This week, the elimination of “tanking” seemed to be on the agenda of every major professional sports league.
Monday, the Major League Baseball Players Association filed a grievance against four teams for failing to fairly spend their revenue share on player contracts. The accused teams, which include the Pittsburgh Pirates and Miami Marlins, committed a textbook example of tanking.
Tanking, essentially, is an effort undertaken by teams to lose games and perform worse in the short term to improve the team’s ability to win in the long term. This is often done by trading players who are in their athletic primes for young prospects who theoretically will perform better in the future, as well as playing worse game-to-game to plummet in the standings and receive higher draft picks at the end of the season.
By trading star players like Giancarlo Stanton and Andrew McCutchen, the Marlins and Pirates effectively cleared cap space and positioned themselves to reap the ultimate reward of losing: affordable top talent by means of high draft picks.
As a Houston Astros fan, I was not all that offended. While I do not really have a great recollection of going to Astros games between 2011 and 2014, the delayed gratification of watching them win the World Series this year nearly made the management-induced seasons of misery worth the journey. Still, the traditionalist in me thinks intentional losing efforts threatened the integrity of the game. This isn’t the WWE; this is America’s Pastime.

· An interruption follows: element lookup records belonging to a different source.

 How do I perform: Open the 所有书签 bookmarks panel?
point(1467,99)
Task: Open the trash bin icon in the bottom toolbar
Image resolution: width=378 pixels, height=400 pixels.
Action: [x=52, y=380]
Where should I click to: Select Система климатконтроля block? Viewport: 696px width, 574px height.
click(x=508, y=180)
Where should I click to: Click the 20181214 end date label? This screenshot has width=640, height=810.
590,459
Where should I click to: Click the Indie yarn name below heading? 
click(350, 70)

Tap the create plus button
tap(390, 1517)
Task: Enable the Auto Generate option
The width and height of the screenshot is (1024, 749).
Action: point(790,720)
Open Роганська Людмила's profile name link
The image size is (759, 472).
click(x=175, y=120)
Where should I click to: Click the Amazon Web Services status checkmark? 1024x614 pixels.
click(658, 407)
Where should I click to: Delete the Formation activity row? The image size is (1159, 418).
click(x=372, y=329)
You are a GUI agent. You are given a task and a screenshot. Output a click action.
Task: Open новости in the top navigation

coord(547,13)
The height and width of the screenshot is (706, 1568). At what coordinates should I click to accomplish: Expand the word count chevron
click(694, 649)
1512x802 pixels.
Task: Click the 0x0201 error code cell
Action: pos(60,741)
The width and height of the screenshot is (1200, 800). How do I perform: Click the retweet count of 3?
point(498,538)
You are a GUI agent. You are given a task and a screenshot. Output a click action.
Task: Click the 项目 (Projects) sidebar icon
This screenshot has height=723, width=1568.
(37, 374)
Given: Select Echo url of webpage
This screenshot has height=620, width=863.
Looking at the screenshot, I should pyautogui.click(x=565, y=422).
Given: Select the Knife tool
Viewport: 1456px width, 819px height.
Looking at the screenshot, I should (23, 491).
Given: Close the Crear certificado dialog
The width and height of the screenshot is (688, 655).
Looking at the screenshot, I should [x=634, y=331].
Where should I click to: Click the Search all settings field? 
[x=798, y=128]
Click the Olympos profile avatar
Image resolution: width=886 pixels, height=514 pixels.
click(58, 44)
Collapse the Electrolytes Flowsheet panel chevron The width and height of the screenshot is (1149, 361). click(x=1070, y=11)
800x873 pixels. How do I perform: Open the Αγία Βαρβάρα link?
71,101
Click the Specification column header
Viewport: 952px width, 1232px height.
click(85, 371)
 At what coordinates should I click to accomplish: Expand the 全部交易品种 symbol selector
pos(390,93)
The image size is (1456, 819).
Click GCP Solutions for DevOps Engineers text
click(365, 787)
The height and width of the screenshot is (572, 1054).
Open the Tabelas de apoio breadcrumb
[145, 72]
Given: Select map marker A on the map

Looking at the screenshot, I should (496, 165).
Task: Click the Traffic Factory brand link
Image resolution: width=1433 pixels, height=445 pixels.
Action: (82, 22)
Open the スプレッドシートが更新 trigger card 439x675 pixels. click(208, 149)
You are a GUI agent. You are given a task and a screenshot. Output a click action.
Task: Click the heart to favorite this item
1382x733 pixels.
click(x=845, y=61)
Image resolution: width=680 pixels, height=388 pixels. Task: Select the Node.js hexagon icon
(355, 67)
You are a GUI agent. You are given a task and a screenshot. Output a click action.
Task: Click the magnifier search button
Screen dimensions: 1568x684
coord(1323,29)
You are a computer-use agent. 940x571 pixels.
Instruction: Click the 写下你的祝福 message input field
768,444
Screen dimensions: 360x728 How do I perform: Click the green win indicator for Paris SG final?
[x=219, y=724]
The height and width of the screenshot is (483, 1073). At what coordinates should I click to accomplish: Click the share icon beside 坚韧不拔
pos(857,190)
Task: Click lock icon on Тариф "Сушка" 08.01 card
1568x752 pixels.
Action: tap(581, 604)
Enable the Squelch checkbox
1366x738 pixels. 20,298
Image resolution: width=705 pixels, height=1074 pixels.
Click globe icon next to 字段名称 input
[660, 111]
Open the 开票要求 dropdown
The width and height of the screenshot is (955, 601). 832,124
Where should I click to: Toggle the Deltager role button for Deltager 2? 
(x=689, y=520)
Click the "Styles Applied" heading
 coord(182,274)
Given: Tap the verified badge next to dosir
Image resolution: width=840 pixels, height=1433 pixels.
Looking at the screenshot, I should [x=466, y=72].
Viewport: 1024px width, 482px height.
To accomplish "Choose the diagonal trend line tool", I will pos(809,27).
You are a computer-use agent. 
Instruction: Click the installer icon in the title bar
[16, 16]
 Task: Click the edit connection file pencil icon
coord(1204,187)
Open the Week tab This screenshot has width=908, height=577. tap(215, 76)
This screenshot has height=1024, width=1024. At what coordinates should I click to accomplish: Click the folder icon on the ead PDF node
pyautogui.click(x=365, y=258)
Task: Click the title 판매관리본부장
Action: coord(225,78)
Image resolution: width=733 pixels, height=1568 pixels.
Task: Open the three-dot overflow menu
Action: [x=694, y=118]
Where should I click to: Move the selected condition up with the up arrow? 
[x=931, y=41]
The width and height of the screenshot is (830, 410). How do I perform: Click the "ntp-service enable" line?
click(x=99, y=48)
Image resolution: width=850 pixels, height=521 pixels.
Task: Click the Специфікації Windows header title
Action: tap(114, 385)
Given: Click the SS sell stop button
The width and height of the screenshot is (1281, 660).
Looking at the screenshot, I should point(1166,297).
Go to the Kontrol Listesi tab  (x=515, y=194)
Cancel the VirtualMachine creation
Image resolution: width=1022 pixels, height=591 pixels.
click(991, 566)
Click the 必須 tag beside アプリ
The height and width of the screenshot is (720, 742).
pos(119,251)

Meanwhile, in the NBA, Dallas Mavericks owner Mark Cuban told NBA legend Julius Erving on a Monday morning podcast that he instructed team management to intentionally lose games for the remainder of the season.
Then, reports found the Mavericks front office, along with several other teams, allegedly utilize statistical data, otherwise known as inverse analytics, to construct losing lineups. As much as I wanted to look down upon these inverse analytics, when I turned on the Mavericks game, I watched them narrowly lose to the win-desperate Oklahoma City Thunder in overtime.
The reality is that for players and coaches playing for the next contract, there is absolutely no incentive to throw games. So, why is there such a negative stigma around tanking in professional sports?
They are, in fact, a business, one which requires math and science to evaluate risk and allocate costs in hopes of generating future profit. While the underlying financial aspect seems cold, the beauty of professional sports is that fans are the customer base.
If a team is continually terrible, fans can influence the team’s bottom line, expressing their frustration by refusing to watch games, buy tickets, or wear jerseys. On the flip side, if a team performs well, ticket prices and memorabilia sales skyrocket, resulting in a win-win for all stakeholders.
I understand there are other factors to management decision-making, such as accounting for league revenue share. However, if a team’s management consciously decides to tank, they are likely considering the long term best interests of the fans, which is to compete for a championship in the future.
I suggest that professional sports leagues take one of two routes. They could embrace the linguistic transformation of tanking into rebuilding or as the Philadelphia 76ers say, “trust the process.” As the “House of Highlights” social media phenomenon illustrates, fans love watching young players develop into superstars even if the team is bad.
Alternatively, leagues could restructure the draft incentives, such that teams wouldn’t necessarily gain the best draft picks by losing, which would make the best option for struggling teams not to lose even more.
All in all, tanking seems more like a PR headache than an actual issue of healthy competition, as teams are merely trying to find a competitive advantage in the future.